Text under study
★ ★ ★

Residents had few answers about a rare killing in the midcoast town of Union until police announced on Thursday they had arrested a 17-year-old in connection with the death of Sunshine Stewart.
Stewart, 48, had gone out paddleboarding at Crawford Pond from the Mic Mac Cove Family Campground on the evening of July 2 and never returned. Her body was found early the next morning.
Along with announcing the arrest of the unnamed teenager, Maine State Police also released Stewart’s cause of death for the first time on Thursday after initially confirming it was a homicide. She allegedly died of strangulation and blunt force trauma.
While the news has provided some relief for those who were concerned about a suspect being on the loose, it raises more questions. The 17-year-old, whose identity hasn’t been released, was taken to Long Creek Youth Development Center in South Portland, but it’s not yet clear when he could make a court appearance, and no other details have been shared about him.
A representative of the campground, where Stewart had been staying for summer, declined an interview on Monday.

★ ★ ★

Requirement
Retype the report on the Union killing word for word, beginning at the words "Along with announcing" and stopping after the words "interview on Monday.". The records after this point are separate material, unrelated to the report on the Union killing.

★ ★ ★

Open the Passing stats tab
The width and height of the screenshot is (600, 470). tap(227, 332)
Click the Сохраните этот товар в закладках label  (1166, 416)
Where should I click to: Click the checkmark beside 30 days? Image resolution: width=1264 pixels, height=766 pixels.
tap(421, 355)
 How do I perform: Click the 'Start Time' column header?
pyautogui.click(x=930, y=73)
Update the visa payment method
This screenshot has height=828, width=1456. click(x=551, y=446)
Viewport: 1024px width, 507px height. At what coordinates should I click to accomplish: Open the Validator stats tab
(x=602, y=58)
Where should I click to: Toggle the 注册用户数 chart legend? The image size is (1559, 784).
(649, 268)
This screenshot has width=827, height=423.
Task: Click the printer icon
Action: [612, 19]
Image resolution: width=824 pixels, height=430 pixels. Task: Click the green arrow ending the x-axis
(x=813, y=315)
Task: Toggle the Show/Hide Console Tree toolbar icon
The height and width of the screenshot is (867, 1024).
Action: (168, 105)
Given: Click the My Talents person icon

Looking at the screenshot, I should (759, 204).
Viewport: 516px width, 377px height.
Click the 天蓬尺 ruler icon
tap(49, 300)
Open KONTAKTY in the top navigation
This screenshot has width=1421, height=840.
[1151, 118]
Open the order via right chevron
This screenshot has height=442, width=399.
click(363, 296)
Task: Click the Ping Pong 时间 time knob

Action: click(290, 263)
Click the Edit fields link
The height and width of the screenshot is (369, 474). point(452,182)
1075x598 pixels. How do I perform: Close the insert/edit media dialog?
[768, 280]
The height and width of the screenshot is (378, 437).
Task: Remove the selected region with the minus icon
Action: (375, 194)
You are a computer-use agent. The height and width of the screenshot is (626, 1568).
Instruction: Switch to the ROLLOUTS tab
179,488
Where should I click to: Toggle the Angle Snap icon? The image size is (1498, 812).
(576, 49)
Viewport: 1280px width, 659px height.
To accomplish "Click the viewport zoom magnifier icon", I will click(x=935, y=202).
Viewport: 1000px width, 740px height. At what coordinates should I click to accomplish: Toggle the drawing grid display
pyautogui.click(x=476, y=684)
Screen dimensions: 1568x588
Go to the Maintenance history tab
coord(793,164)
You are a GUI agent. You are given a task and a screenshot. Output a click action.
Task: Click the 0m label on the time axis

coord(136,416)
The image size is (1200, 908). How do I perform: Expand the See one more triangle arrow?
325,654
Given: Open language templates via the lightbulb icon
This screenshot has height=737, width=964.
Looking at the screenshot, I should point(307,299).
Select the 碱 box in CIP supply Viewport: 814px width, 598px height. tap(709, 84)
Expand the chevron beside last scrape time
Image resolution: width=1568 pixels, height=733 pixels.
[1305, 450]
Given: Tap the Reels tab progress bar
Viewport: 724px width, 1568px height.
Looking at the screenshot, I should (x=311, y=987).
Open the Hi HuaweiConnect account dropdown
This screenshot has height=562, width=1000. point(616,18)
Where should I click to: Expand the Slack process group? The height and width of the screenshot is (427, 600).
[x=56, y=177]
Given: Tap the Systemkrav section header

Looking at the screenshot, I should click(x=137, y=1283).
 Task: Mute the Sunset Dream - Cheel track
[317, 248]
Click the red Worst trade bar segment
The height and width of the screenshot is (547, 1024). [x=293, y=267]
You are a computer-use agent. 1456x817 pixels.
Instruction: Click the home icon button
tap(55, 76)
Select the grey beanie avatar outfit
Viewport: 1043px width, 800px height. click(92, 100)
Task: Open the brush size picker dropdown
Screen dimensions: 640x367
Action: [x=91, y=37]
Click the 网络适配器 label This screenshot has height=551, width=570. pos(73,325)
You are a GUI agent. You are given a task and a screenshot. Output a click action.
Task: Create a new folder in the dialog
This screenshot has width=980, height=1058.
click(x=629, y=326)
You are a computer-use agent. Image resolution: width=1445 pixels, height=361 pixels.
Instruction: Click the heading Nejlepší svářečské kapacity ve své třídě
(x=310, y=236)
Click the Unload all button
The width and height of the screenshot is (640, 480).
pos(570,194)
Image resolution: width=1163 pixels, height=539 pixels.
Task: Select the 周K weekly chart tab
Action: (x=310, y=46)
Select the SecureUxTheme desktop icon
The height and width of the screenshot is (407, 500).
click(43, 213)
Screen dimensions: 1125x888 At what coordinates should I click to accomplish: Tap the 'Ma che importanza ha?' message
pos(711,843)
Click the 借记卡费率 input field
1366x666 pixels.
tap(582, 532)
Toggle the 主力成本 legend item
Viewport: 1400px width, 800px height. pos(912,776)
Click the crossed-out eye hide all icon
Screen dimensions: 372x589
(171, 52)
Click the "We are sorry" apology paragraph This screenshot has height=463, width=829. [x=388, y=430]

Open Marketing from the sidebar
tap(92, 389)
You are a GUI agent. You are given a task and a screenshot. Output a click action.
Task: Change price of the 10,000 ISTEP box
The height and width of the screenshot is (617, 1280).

★ ★ ★

Written solution
Along with announcing the arrest of the unnamed teenager, Maine State Police also released Stewart’s cause of death for the first time on Thursday after initially confirming it was a homicide. She allegedly died of strangulation and blunt force trauma.
While the news has provided some relief for those who were concerned about a suspect being on the loose, it raises more questions. The 17-year-old, whose identity hasn’t been released, was taken to Long Creek Youth Development Center in South Portland, but it’s not yet clear when he could make a court appearance, and no other details have been shared about him.
A representative of the campground, where Stewart had been staying for summer, declined an interview on Monday.